Raising financially savvy children is important to me and I’ve found that the best way for my kids to learn about money is to give them an allowance. One of the first questions my wife and I asked each other – after determining how much to give and how often – was whether the allowance should be tied to household chores, or given freely as a way for our children to learn about money with no strings attached.
Allowance tied to chores?
A survey conducted by the American Institute of Certified Public Accountants found that 89 percent of parents tied allowance to work around the house – the idea being that paying for chores is good training for the real world, where your compensation depends on completing assigned tasks in a timely manner.
Related: How to put your kids to work
Parents worry that if they hand out an allowance without asking for anything in return, their kids will become lazy and entitled. On the other hand, chores are something that everyone does to keep a household running. Parents don’t get paid for the regular work they do around the house, so why should the kids?
In his book, The Opposite of Spoiled, author Ron Lieber says that allowance money should be a tool for learning and nothing more. He says when parents tie allowance to the completion of chores, they make work the primary focus, not money. Parents can certainly help their kids build a strong work ethic by having them do all kinds of chores around the house. But they should do them for the same reason we do – because the chores need to be done, and not with the expectation of compensation.
“It’s a fine idea for children to learn a proper work ethic, but parents can teach it by paying for larger, once-in-a-while tasks that they might otherwise hire someone else to so.”
Lieber also brings up the point that if chores are tied to money, what happens when the child doesn’t want or need the money, and then decides to sit out his or her chore duty? You’re probably going to make them do the chores anyway, and then you’ve broken the connection between the chores and the cash.
Ok, so what happens when the chores aren’t completed or are done poorly? Lieber says there are plenty of valuable privileges that parents can take away aside from withholding money (screen time, play dates, cell phone use, driving the new car, going out).
As Gail Vaz Oxlade said in this Financial Post article, “I don’t believe an allowance teaches children entitlement: I think that comes from bad parenting.”
How much and how often?
When our oldest daughter turned six we decided to start her on an allowance of $5 per week. We found three large, clear plastic jars and labeled them Spend, Save, Give.
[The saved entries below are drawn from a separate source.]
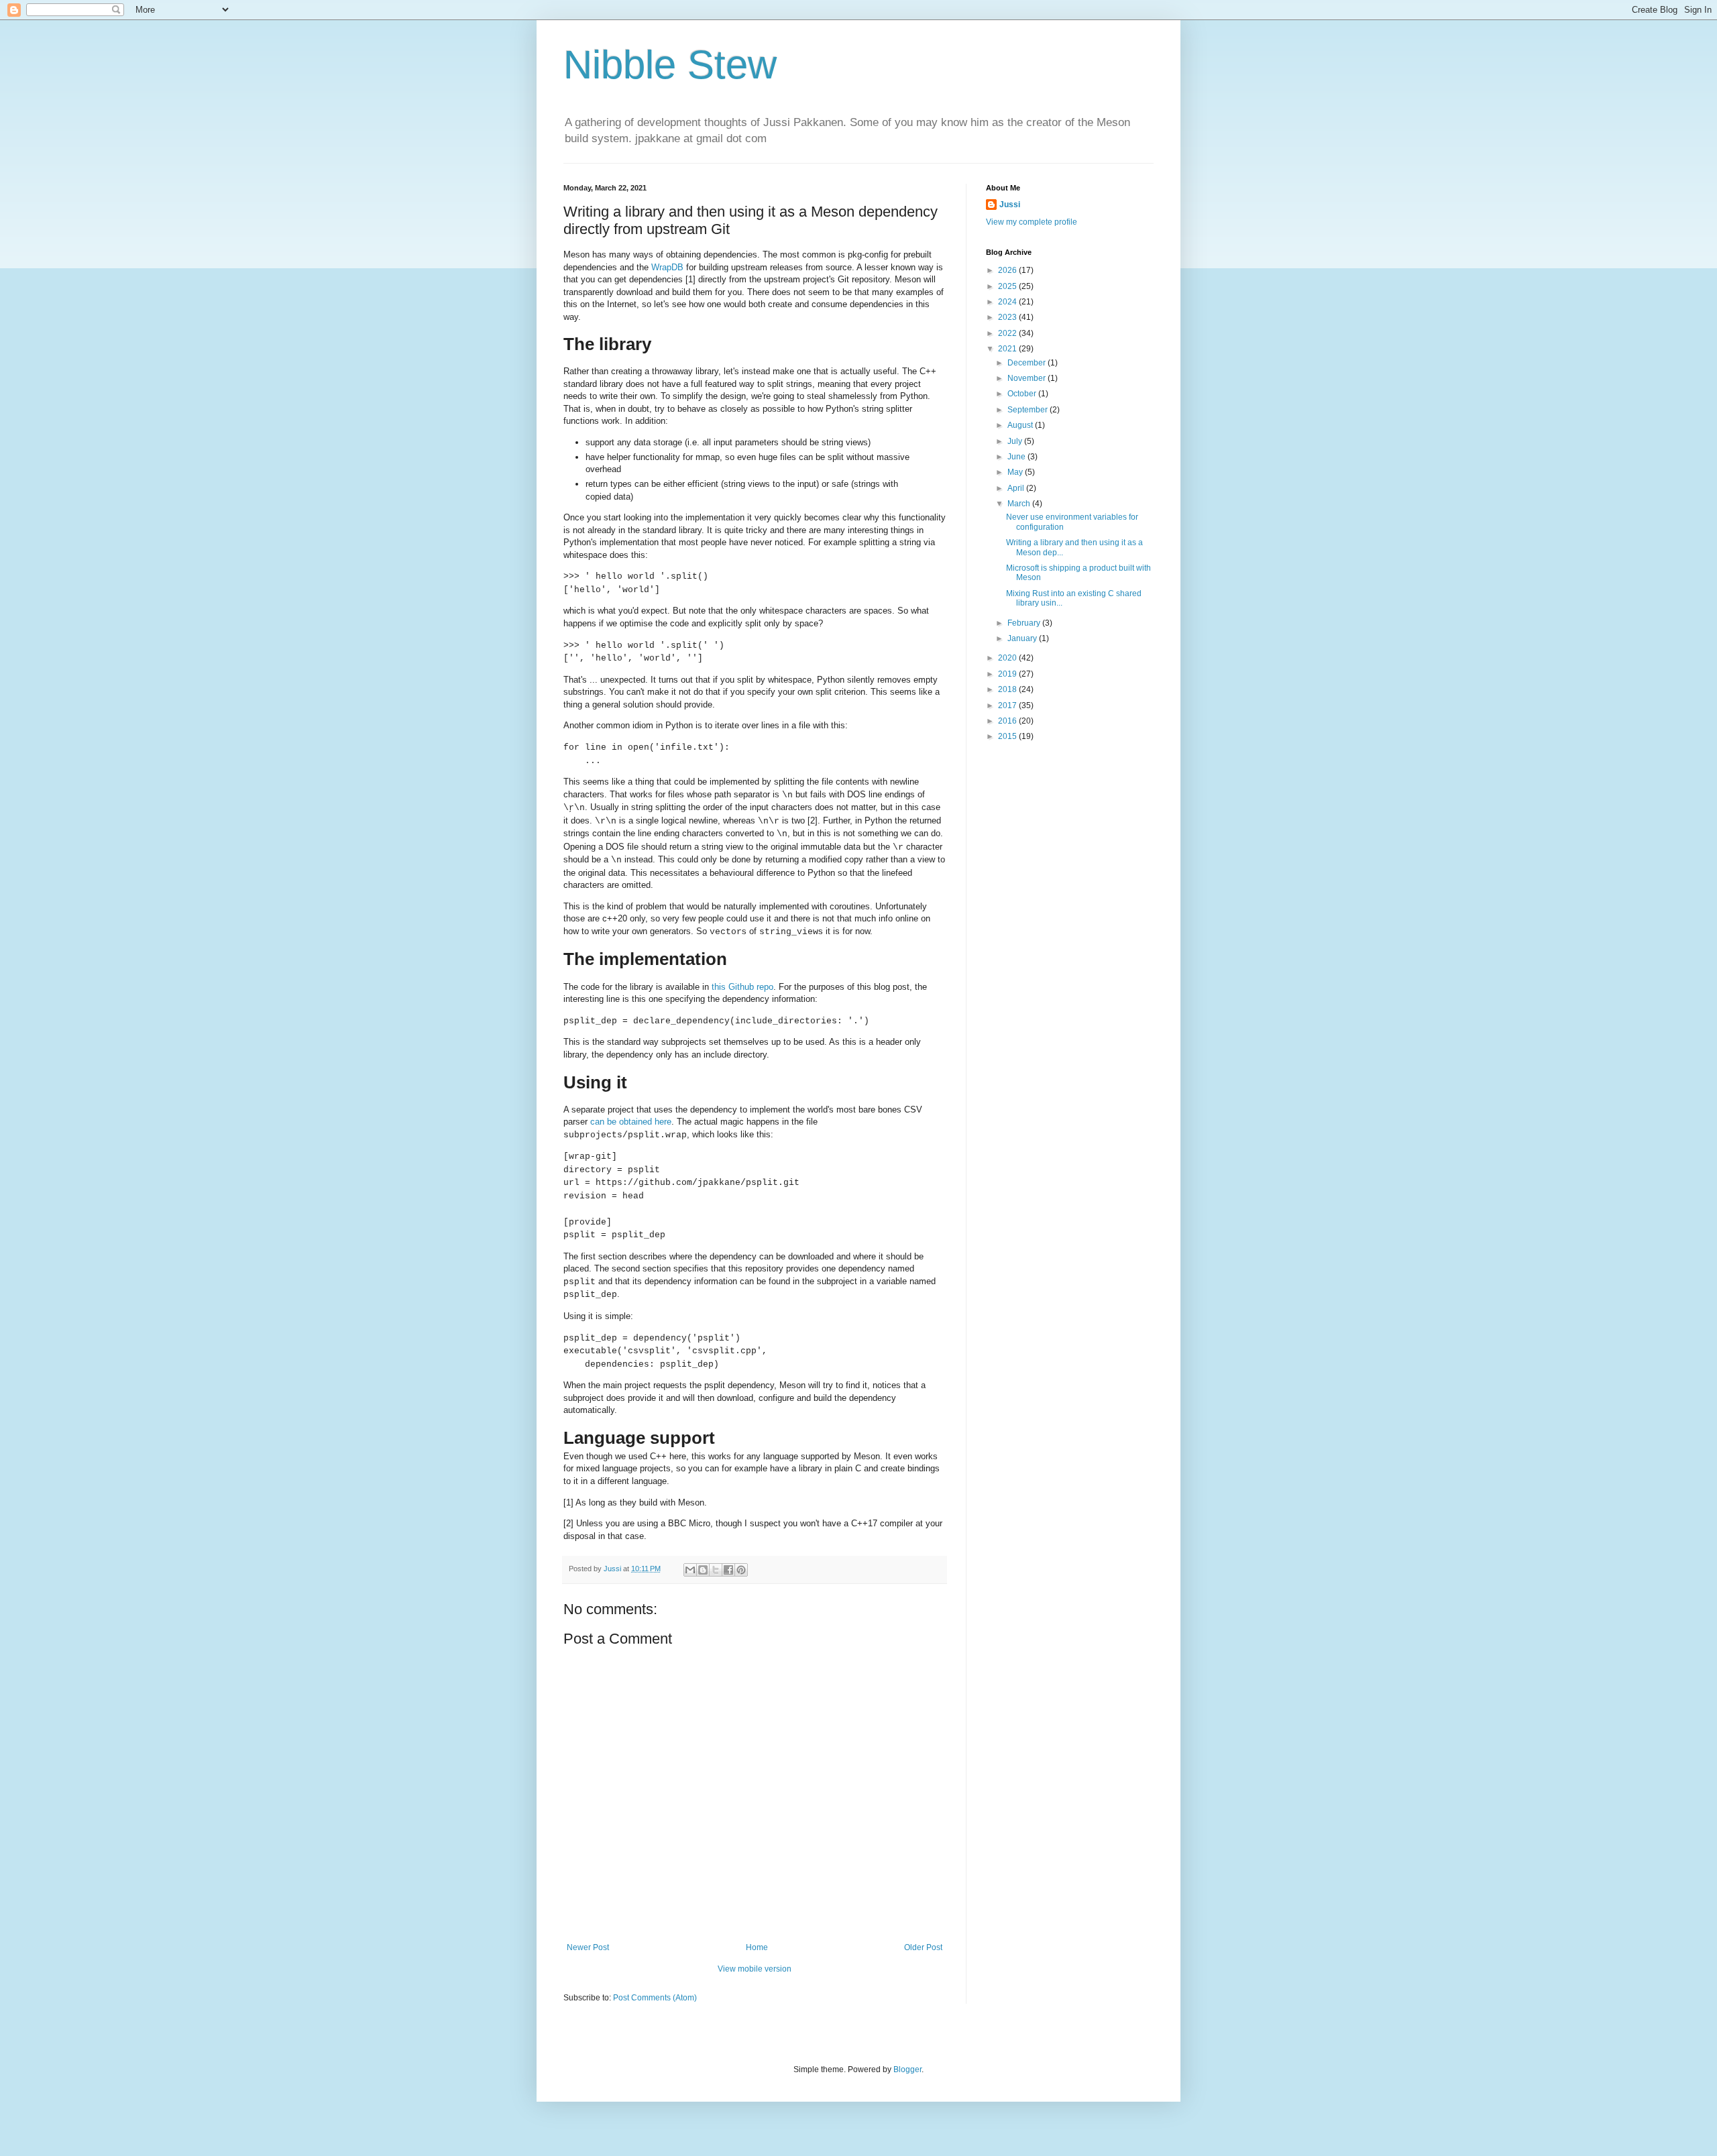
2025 (1008, 286)
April (1016, 488)
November (1027, 378)
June (1017, 456)
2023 (1008, 317)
Every Saturday morning we hand out five loonies and instruct her to put $2 into her spend jar, $2 into her Save jar, and $1 into her Give jar.
Our youngest daughter was more curious about money at age five and so we started her on an allowance then (without the jars). She turns six next week and I’d like to introduce her to the jar method.
It has been interesting to see how they each use their money. The older sister is a saver and has over $100 in her Save jar. Her younger sister started out as a saver but has quickly blown through the money in her piggy bank. I think the jar method will help her prioritize.
Next up for our oldest, who turned nine last month, is a bank account. Time to put that $100 into an account and teach her the value of interest.
Related: Where to find the best savings accounts for children
Lieber says that with children under 10 you want them to watch the money grow and strive for a goal, so they should have just enough to buy some of what they want but not so much that they don’t have to make plenty of tough choices.
Final thoughts
We want our children to be grounded and understand the value of hard work, and we also want to raise children who are smart with money. We consider these two separate qualities and that’s why we decided not to tie an allowance with chores.
Having a bit of an entrepreneurial spirit wouldn’t be bad, either. Consider the lesson Jake Johnson taught his 7-year-old son Liam about trading time for money.
“In our house, you get paid for recognizing a problem and proposing a solution. I’ve taught Liam that if he wants to make money, he has to pay attention to the world around him, identify a problem that needs fixing, and propose a solution. We then negotiate a payment.”
After noticing the lawn was full of dead leaves, Liam offered to clean up the leaves and negotiated a $10 payment. Then he noticed his grandparent’s car was dirty and he proposed to clean it for $5. He then leveraged that deal into cleaning his aunt’s car, too. Soon he was working on a business plan to take his car washing business to the rest of the neighbourhood.
What’s your take? Should an allowance be tied to chores?